─── EXCERPTED DATA ───
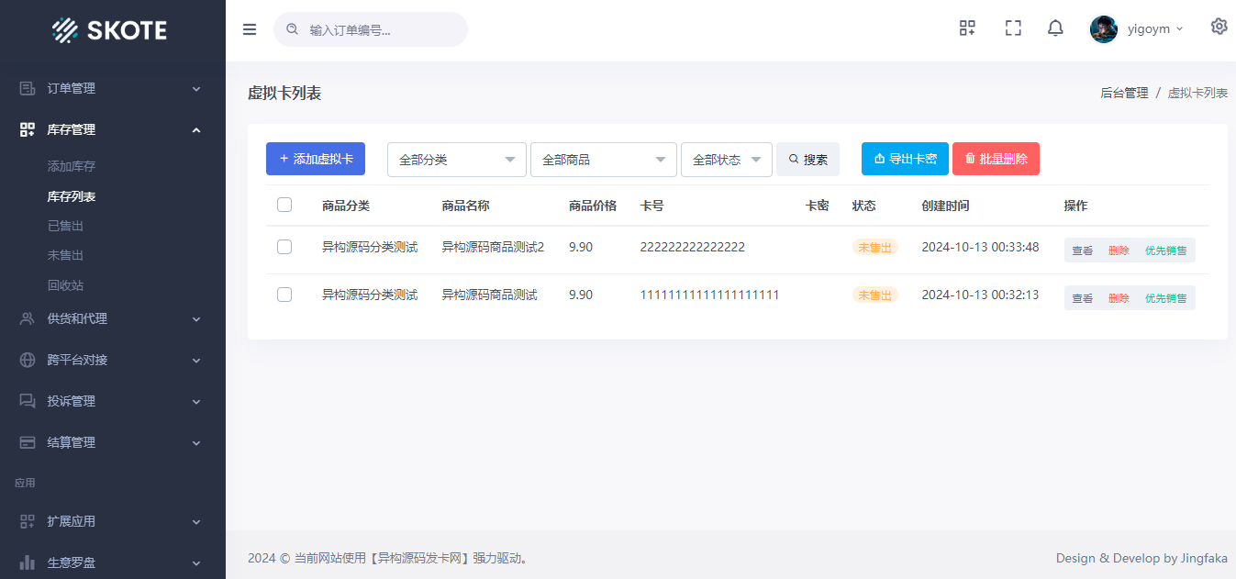Toggle fullscreen mode icon
The width and height of the screenshot is (1236, 579).
pos(1013,28)
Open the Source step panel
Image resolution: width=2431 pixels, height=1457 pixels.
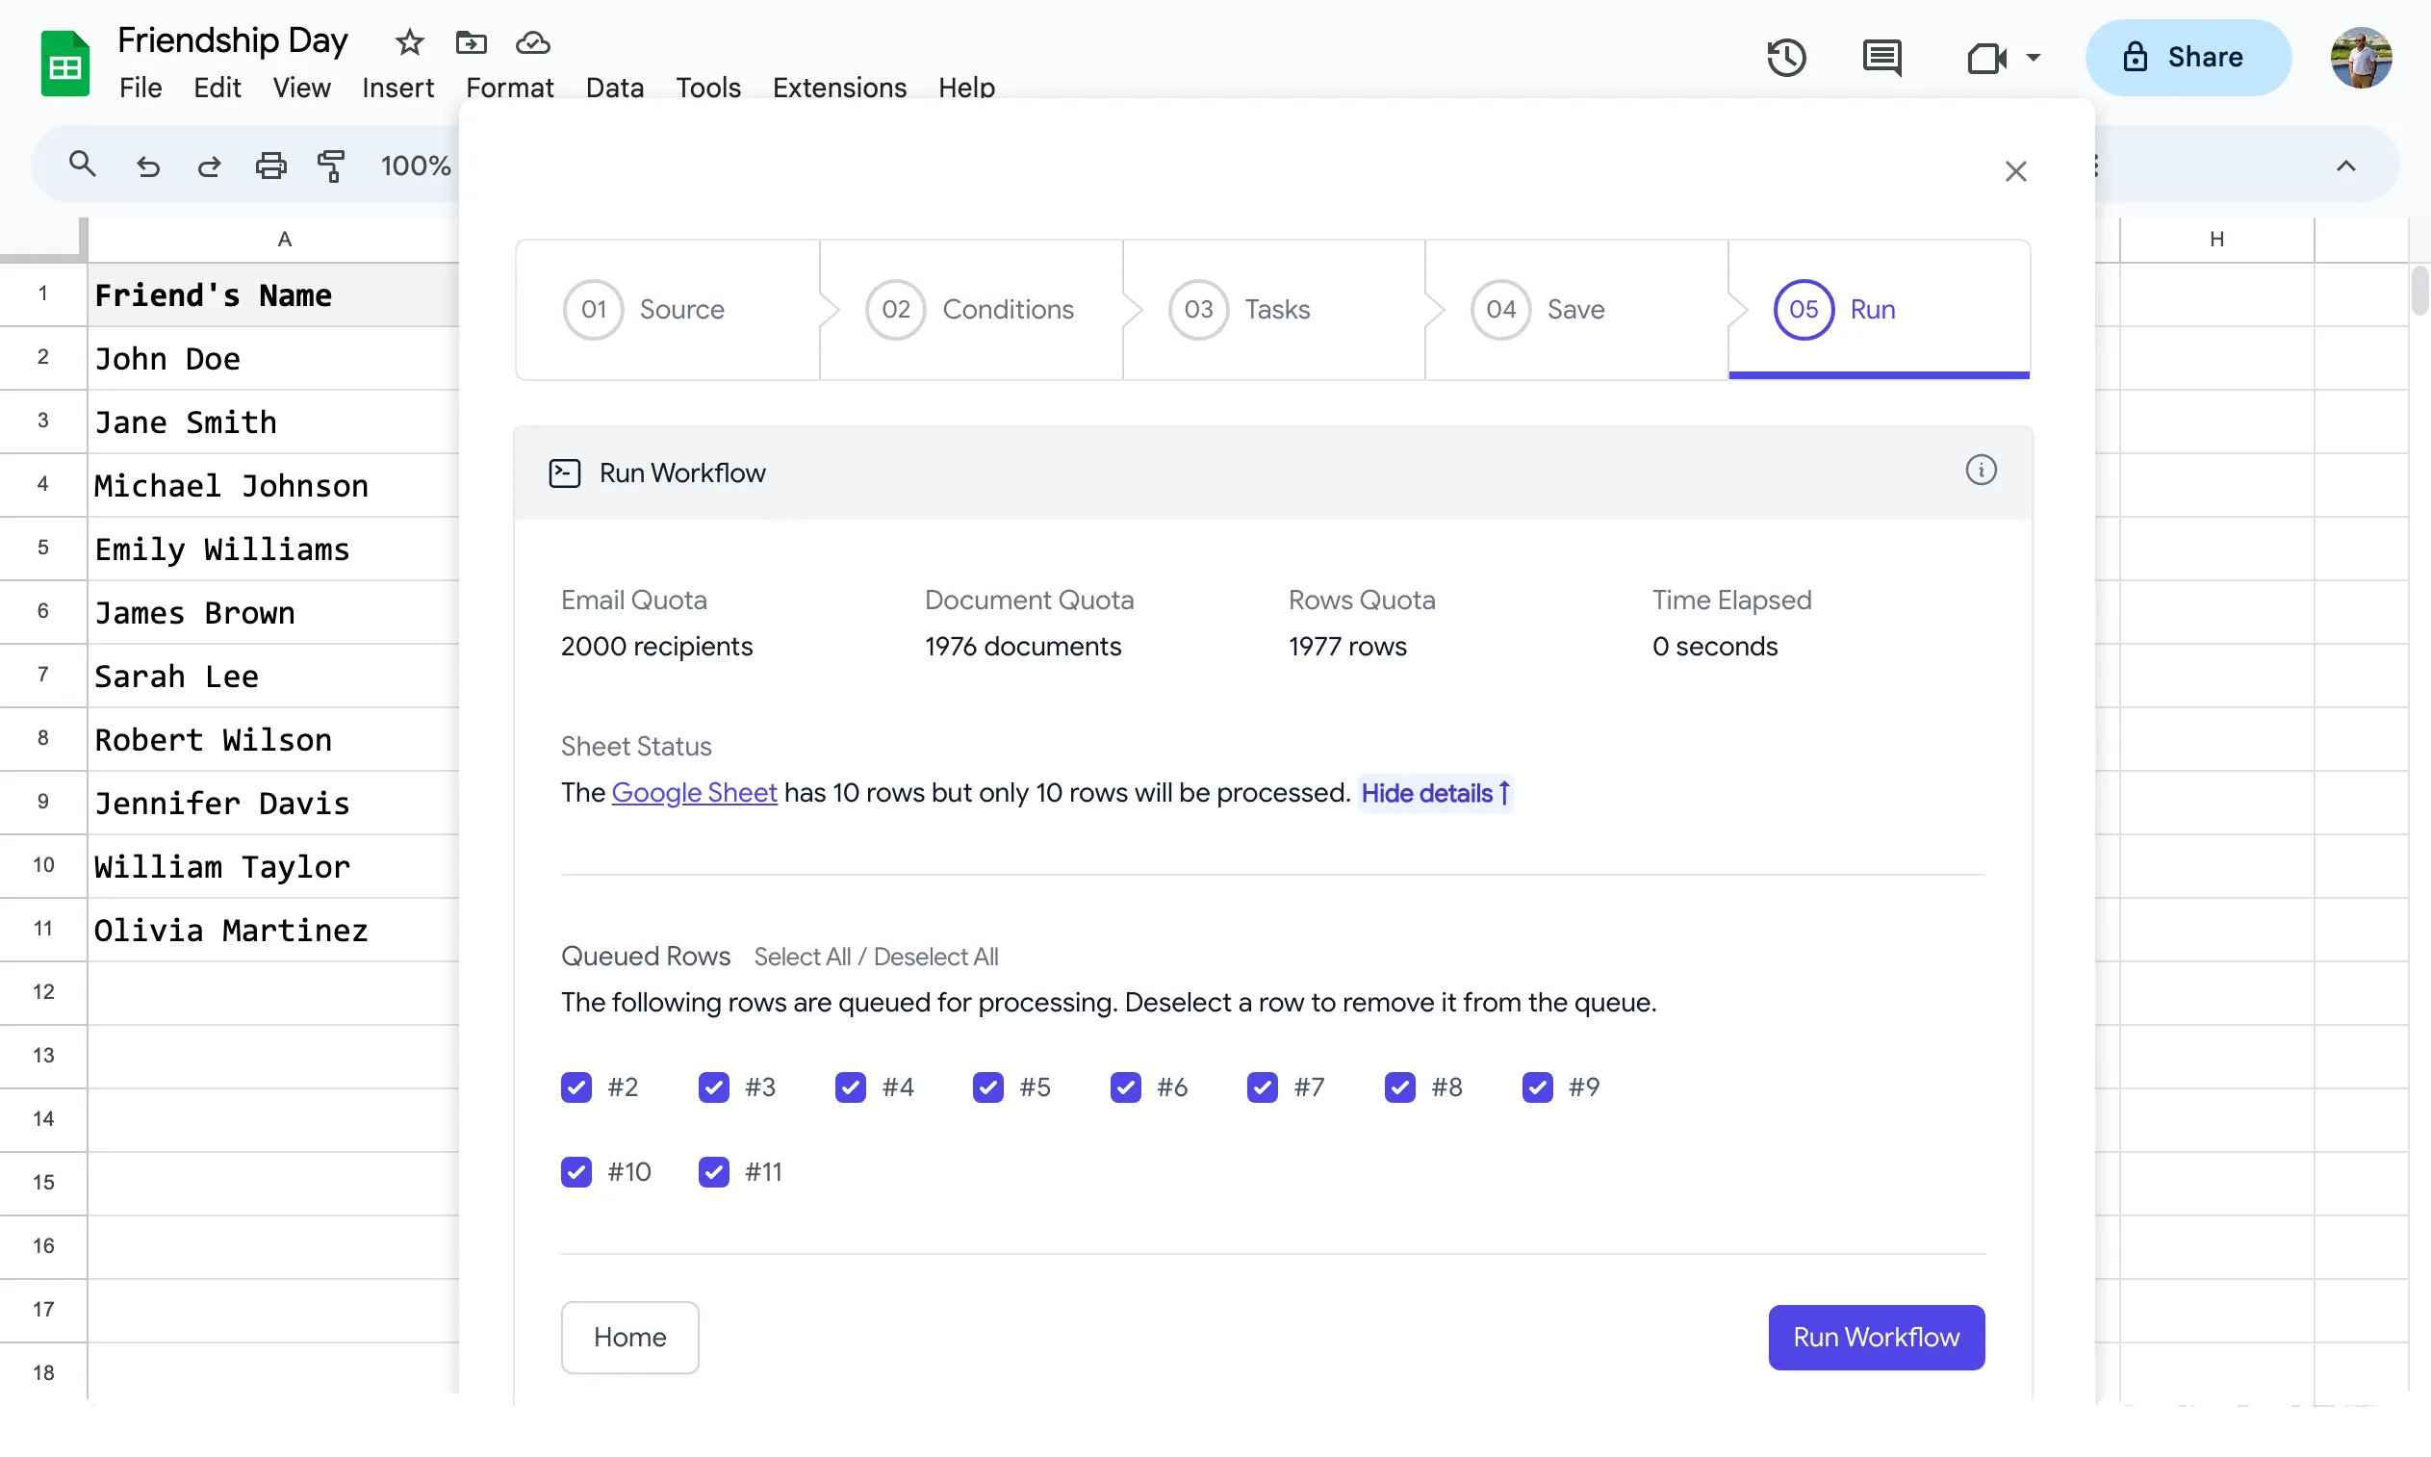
───
TASK STATEMENT:
Please rewrite the material above with "panel" switched to "pane" and everything else unchanged, leaving out the pictures.

ANSWER IN FULL:
Toggle fullscreen mode icon
The width and height of the screenshot is (1236, 579).
pos(1013,28)
Open the Source step pane
Image resolution: width=2431 pixels, height=1457 pixels.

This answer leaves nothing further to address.